While the Stumpy obviously isn't my favorite climber in recent memory, it actually might be ideal for a lot of riders because it is so forgiving. It's not sporty-feeling, but there's loads of grip from the rear-end, you can just sit and pedal through all the rough, technical climbs, and the switch on the Fox shock means you can easily firm it up enough to crush some fire road climbs, too.Descending
You know that active suspension that I moaned about when climbing? Yeah, it's f*cking awesome on a rough and rowdy descent, and especially when it's greasier than a bunch of slopestyle pros during Whistler Crankworx. It's all a give-and-take balance, after all, and the green Stumpy gives off the impression that it's got more than 140mm of squish out back, a rare trick these days. It's also a trait that's often associated with a bike that wallows into its travel needlessly, but that's not the case here. Not only has Specialized made this thing feel supple on top, it also feels deeper than bikes with a bit more travel, especially the 150mm-travel Kona Process that I also spent some time on. Good trick, Specialized.
The Stumpy's deep-feeling and active suspension will make the bike a great generalist for many riders who want something that works well everywhere instead of something that's the best in one setting and so-so in a bunch of others.
It's the same story in the handling department, too, with steering and poise that's more all-mountain than enduro.
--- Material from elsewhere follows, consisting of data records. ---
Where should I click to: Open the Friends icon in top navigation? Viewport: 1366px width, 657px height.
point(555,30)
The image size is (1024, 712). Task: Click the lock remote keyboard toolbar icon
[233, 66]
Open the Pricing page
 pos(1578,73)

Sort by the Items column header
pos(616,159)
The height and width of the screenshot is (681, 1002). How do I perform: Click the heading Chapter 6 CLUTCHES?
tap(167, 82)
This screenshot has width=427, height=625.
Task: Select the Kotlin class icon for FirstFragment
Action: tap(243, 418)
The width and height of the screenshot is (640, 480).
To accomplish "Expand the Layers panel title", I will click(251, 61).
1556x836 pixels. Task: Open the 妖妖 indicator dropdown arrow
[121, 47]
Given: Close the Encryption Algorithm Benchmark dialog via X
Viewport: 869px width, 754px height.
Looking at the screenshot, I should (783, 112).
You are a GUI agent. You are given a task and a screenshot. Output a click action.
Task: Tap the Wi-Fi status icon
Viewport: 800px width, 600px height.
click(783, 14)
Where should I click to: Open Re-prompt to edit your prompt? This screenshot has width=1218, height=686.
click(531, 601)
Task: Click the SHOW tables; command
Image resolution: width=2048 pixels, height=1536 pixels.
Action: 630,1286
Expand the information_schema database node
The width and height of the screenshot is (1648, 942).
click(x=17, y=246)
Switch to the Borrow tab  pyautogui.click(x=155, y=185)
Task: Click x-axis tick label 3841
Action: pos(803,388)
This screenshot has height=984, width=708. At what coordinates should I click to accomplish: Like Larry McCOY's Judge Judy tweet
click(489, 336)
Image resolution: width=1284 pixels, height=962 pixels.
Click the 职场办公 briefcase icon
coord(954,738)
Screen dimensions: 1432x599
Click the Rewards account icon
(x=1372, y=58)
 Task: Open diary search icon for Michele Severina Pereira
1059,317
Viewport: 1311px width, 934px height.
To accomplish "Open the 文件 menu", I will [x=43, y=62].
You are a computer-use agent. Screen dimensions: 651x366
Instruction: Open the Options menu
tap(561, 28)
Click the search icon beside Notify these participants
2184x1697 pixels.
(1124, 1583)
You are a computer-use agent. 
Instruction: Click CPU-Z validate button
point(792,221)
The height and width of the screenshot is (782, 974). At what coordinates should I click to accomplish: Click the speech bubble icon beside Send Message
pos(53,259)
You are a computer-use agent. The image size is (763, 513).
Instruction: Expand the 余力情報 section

You'll be able to point the Stumpy down the steepest of lines and anything else that your courage lets you try, and there's no doubt that the tall stack makes this a bike that delivers confidence. Unlike the Kona
, it's happy to do your best rock-trundling impression through the roughest chunder; unlike the Bronson
, it's also just as content to jib its way down a fun trail.
When it comes to the build, the S-Works tag means that there's not much left to upgrade. One thing that I would change, though, is the stock Specialized dropper post that felt rough from the get-go. It's basically a mechanical post that, with a zillion indexed height settings, is trying to be like an infinitely adjustable hydro dropper. It eventually stopped returning to full height, too.
This bike might be the best all-around version of the Stumpjumper that Specialized has ever put together.